Elle s’appelle Li Zhen. Je l’ai rencontrée un samedi soir en m’arrêtant devant un petit bistrot de Sanlitun dans lesquel des ados jouaient au babyfoot. Un Bonzini, un vrai, comme j’avais connu à la salle des fêtes du village, ça m’a intrigué. Aux manettes, une brochette d’ados encore dans leur jogging scolaire bleu et blanc. Li Zhen porte des lentilles bleues et fait une moue  de manga lorsqu’on la prend en photo, sa main droite faisant le V de la victoire. Elle m’a demandé si je voulais adopter un chiot abandonné, dont la frimousse dépassait de son sac à dos fluo. Je lui ai dit, après réflexion, que je préférais un poisson rouge.

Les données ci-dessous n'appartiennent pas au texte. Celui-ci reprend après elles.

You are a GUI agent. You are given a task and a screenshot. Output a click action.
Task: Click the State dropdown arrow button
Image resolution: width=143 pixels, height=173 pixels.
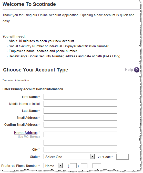point(93,157)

Depuis, j’ai l’honneur d’être son coach d’anglais bénévole car son prof  l’a obligée à représenter son lycée au concours d’anglais de CCTV, la chaîne de télé nationale, le mois prochain.

Notre programme, ce sont plutôt des conversations autour d’une crème caramel au bookworm, un café cosy rempli de bouquins (où les correspondents de presse se rassemblent tous les premiers vendredis du mois, cqfd)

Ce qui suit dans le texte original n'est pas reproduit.